I liked being Princess Leia. Or Princess Leia’s being me. Over time I thought that we’d melded into one. I don’t think you could think of Leia without my lurking in that thought somewhere. And I’m not talking about masturbation. So Princess Leia are us.

Bottom line, I was going to be able to pay some if not all of my overhead! Maybe not now, but soon. Sure, if it wasn’t very soon I’d be paying bills from an apartment, but at least I’d be able to buy stuff I didn’t need again. Stuff I didn’t need and in such unnecessary quantities! I’d maybe even have a charge at Barneys again soon! Life was good! Public life, that is . . . swimming pools, movie stars . . .

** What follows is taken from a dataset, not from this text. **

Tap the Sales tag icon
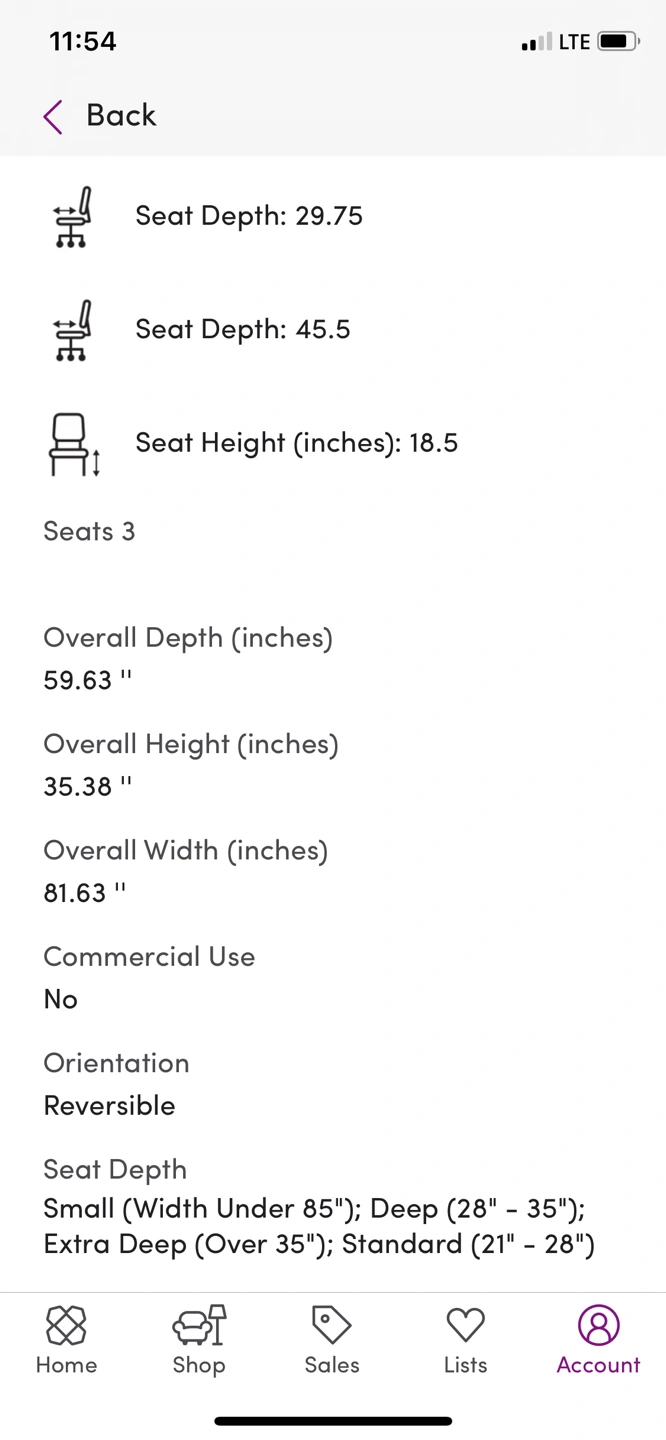Screen dimensions: 666x1440 tap(331, 1325)
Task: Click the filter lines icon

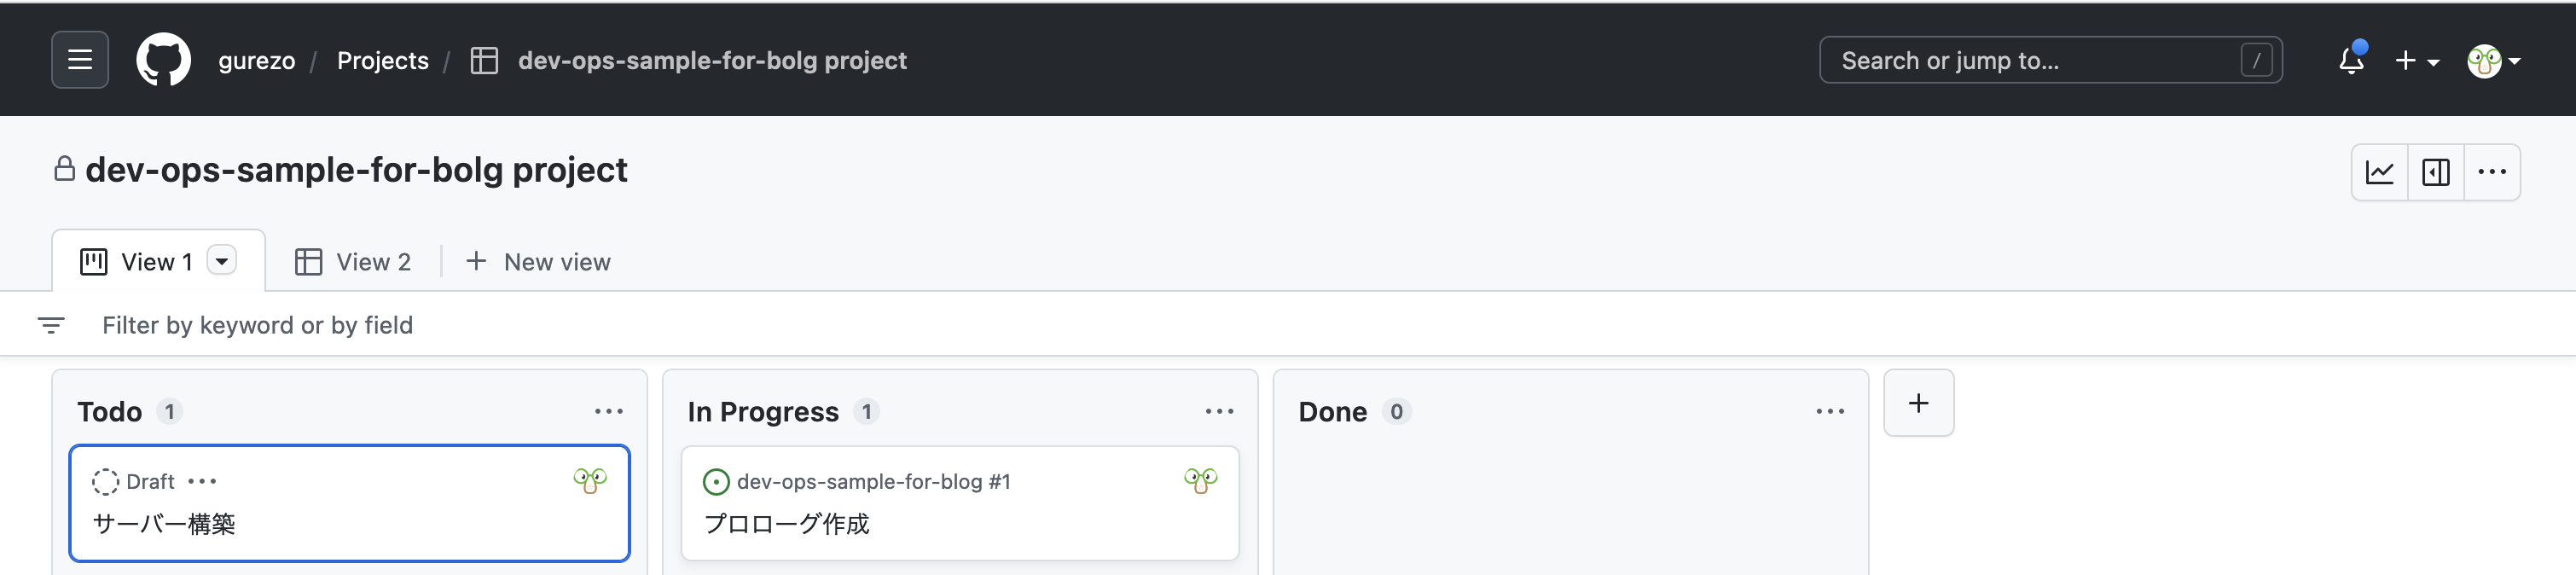Action: pyautogui.click(x=51, y=325)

And this, ladies and gentlemoons, is how my whole new Star Wars adventure began! Like an acid flashback, only intergalactic, in the moment, and essentially real!

? ? ?

who do I think I would’ve been if I hadn’t been Princess Leia? Am I Princess Leia, or is she me? Split the difference and you’d be closer to the truth. Star Wars was and is my job. It can’t fire me and I’ll never be able to quit, and why would I want to? (That’s both a rhetorical and a real question.)

Today, while going through some boxes containing some old writing of mine, I found the diaries I kept while filming the first Star Wars movie forty years ago. Stay tuned.





life before leia

Two years before Star Wars I’d been in a film called Shampoo, starring and produced by Warren Beatty and directed by Hal Ashby. I played the part of Lee Grant’s angry promiscuous daughter, who ends up having sex with her mother’s lover/hairdresser—the starring role played, of course, by Warren. It was he, along with the screenwriter Robert Towne, who hired me for the pissed-off-daughter role.